Edgar Allen Poe wrote what is now a very famous American short story in 1843. "The Tell-Tale Heart", narrated by the main character, told the story of this man murdering an older man. He explained that he was not a madman, and he claimed to not have anything against the man, except his eye. "He had the eye of a vulture --a pale blue eye, with a film over it. Whenever it fell upon me, my blood ran cold; and so by degrees --very gradually --I made up my mind to take the life of the old man, and thus rid myself of the eye forever" (Poe 1).
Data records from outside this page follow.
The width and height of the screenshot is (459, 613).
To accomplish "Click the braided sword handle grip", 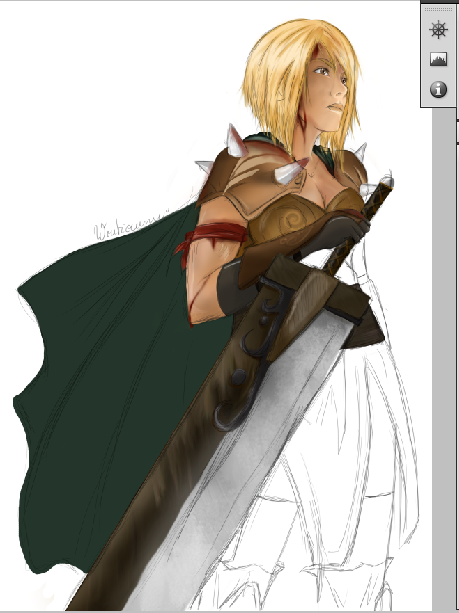I will 358,231.
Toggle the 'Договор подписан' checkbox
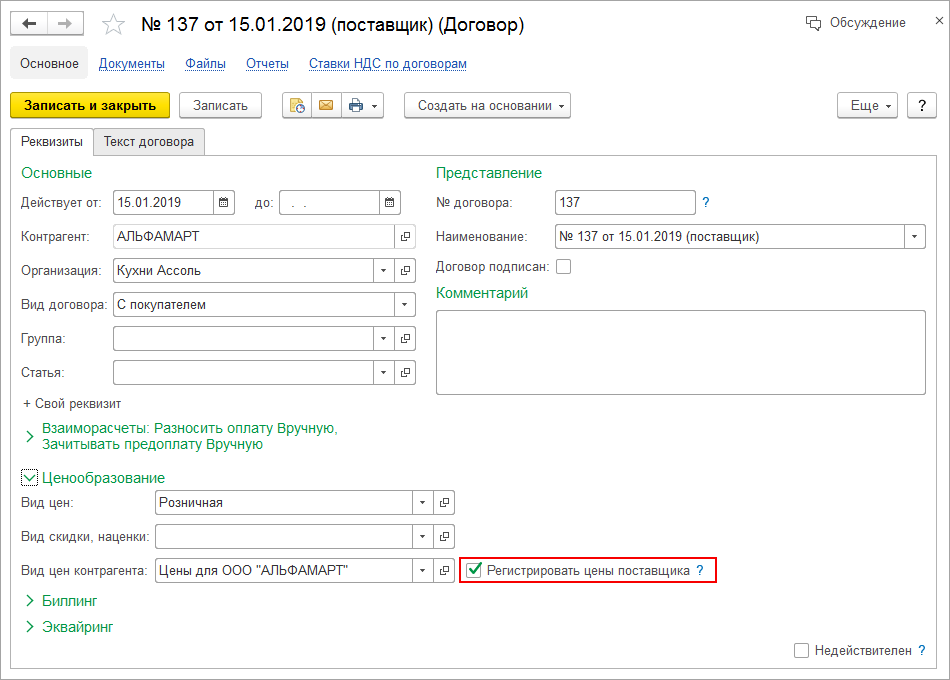This screenshot has width=950, height=680. click(x=563, y=267)
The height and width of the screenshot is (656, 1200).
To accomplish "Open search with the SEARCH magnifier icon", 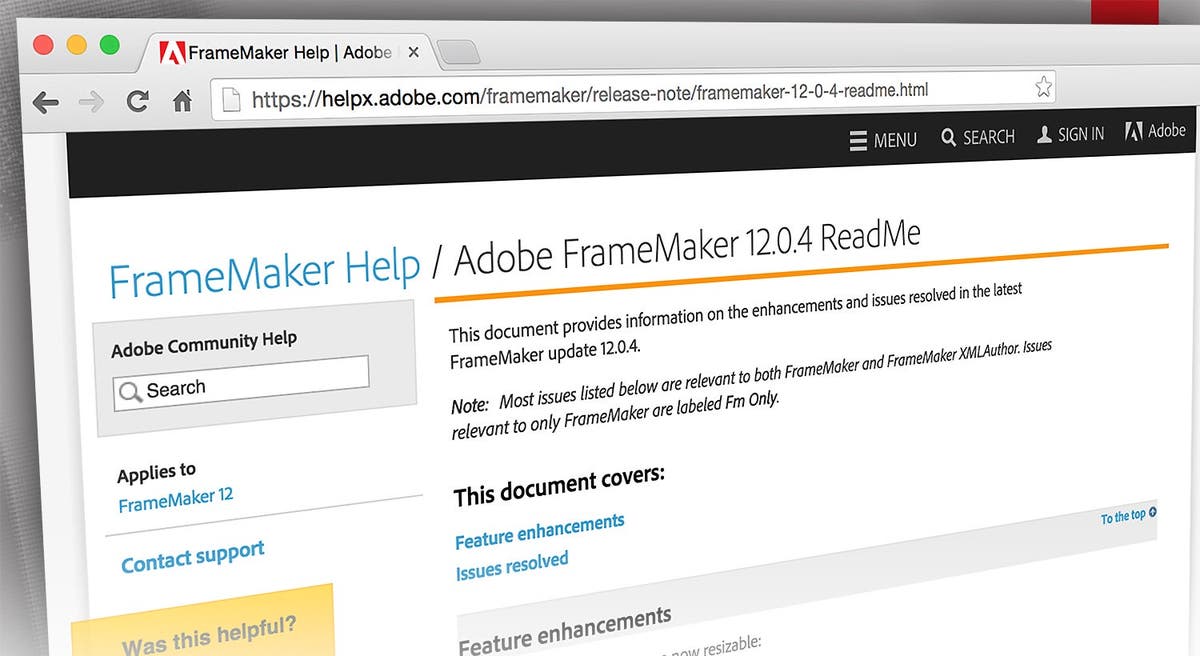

The main character explained his strategies for watching the man, treating him kindly, and, later, murdering him. He stalked around proudly as police officers came to investigate the scream, but he finally confessed as he believed to hear the pounding of the old man's heart thudding throughout the house.
Poe connects the romantic ideas of nature with those of the supernatural similarly in "The Tell-Tale Heart" and "The Raven". In "The Tell-Tale Heart", the man believed that the old man's eye was evil because it looked like that of a vulture and wasn't like other people's eyes. He gave himself the responsibility to destroy the evil living amongst him. This connection of bird-like things with supernatural evil is found in both; the raven presented a symbol of evil to the man in "The Raven", while the old man's vulture-like eye was seen as a source of evil to be removed from existence.
Do the police officers ever actually hear the heart beating, or is it just the man's conscience?